Saturday, February 07, 2004

The Middleclass and the Marhaens

The Middleclass and the Marhaens

Being in KL, it is inevitable that I will miss blogging every now and then. Last night I was with my friends at the yuppie bars of Bangsar. Though it was fun to meet some of my old friends, I felt a bit reluctant to be part of those late Friday night revelries again. But I guess I won't have much of a choice, now that I have to immerse myself and reestablish contact with the local IT scene.

Had I been in Jakarta last night, I would have had a quiet evening in my hotel room with a nice bottle of red wine, writing in my journal or preparing some lecture slides. Life is different now, and I'll have to get used to it.

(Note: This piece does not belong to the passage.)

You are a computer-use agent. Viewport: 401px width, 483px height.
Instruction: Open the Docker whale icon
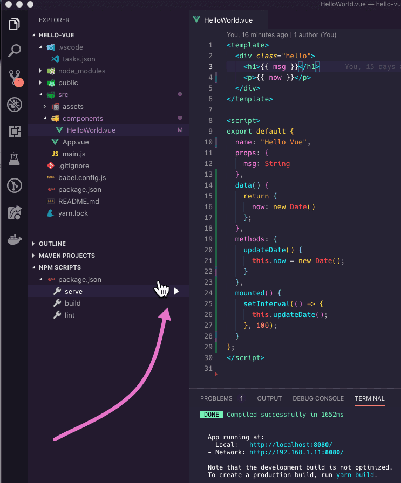pyautogui.click(x=15, y=239)
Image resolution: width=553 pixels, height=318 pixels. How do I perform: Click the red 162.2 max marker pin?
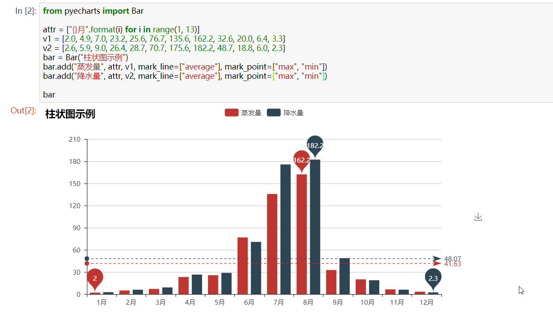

The most common question people ask me when they know that I've worked in Jakarta before is whether the city is a dangerous place. I'd jokingly answer that besides the occassional bomb or two, it is generally peaceful. The truth is, I've never had any bad experience during my two years there. Thinking back, I can only recall gentle and courteous people and their great resilience in the face of hardship.

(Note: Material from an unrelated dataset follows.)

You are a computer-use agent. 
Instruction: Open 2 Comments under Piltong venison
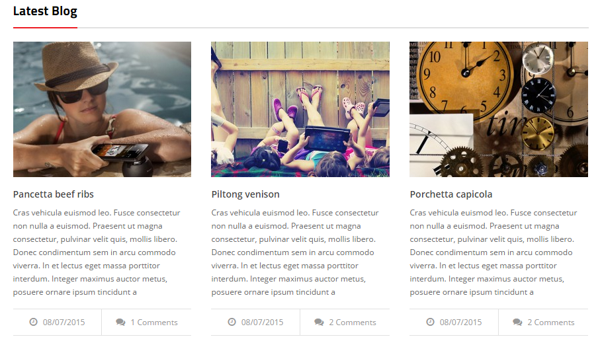pos(353,323)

You see the struggle for survival everyday in the streets of Jakarta. My experiences there make me better appreciate the good life that we the Malaysian middleclass enjoy. It injected in me a certain variness about plunging into a lifestyle of excess and decadence.

The good thing about Malaysian society is that there's less of a divide between the rich and the poor. We do not realise what a great achievement that is until we see great disparity among these two groups of people in countries like Indonesia.

The rich in Jakarta live in a super-terrestrial world of their own above the hot struggles of the poor. The poor continue to breed uncontrollably, condemning generation after generation to further poverty. When I met Marhaen's descendants in the outskirts of Bandung a couple of months back, I saw that their lives did not seem very much different from their great-grandfather's. Sadly, even after six decades, Marhaen is still an apt symbol of the common Indonesian man.